The Glass is Half-Full: An Optimistic Academic Career Outlook for German Studies PhDs in U.S. Higher Education
Throughout the 2010s, an anonymous internet blogger used the metaphor of the trainwreck to describe the academic job market in German Studies and attracted a wide readership among graduate students, their advisors, and administrators. Signed off with the pen name Adjunct Nate Silver, the bleak, data-driven analyses routinely criticized graduate programs at R1 universities for generating a much larger number of PhDs than the field was able to absorb into tenure-track positions. Whereas these concerns were not entirely new in the 2010s, the blog’s popularity signified a growing sense of fatalism in our field regarding the academic job market. This sentiment was further fueled in recent years as a result of a perception of an ongoing defunding campaign against the humanities in the wake of the anti-intellectual and nationalistic ideologies the Trump administration as well as the disruptions caused to the higher education system in the wake of the Covid-19 pandemic. As a result, today’s professionalization events and job market trainings offered by organizations such as the MLA tend to be dominated by a pessimistic tenor.
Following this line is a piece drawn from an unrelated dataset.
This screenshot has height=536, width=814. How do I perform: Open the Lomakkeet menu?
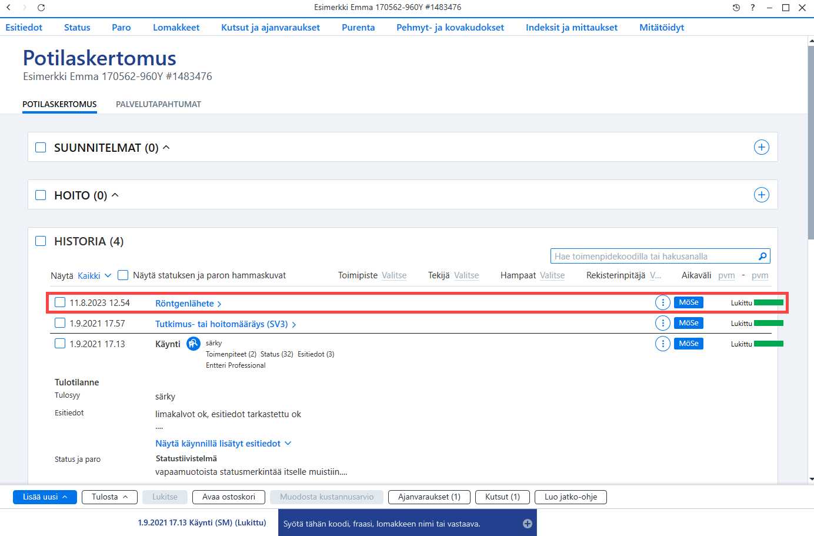click(176, 27)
While acknowledging the complexity of the academic job market in German Studies, my presentation will offer a more nuanced and optimistic assessment of the prospects on the academic job market for German Studies PhDs from top-ranked institutions. My optimistic outlook, however, relies on a broader appreciation of meaningful career opportunities beyond the tenure-track appointment at an R1 university with a strong profile in the humanities. My presentation will therefore focus on strategies of successful applicants for faculty positions in language departments at private liberal arts colleges and STEM-oriented R1 universities. Moreover, I will highlight professional opportunities in academia beyond the tenure-track position and discuss how humanities PhDs find rewarding careers that resonate with their academic training and pedagogical passion in administrative positions and leadership roles at universities beyond the narrow confines of a tenure-track appointment. I will therefore conclude my presentations with a set of concrete recommendations not only for graduate students at all levels, but also for advisors, mentors, and writers of reference letters who intend to support a broad range of aspirations.
(Presentation open to graduate students and faculty of the German department only.)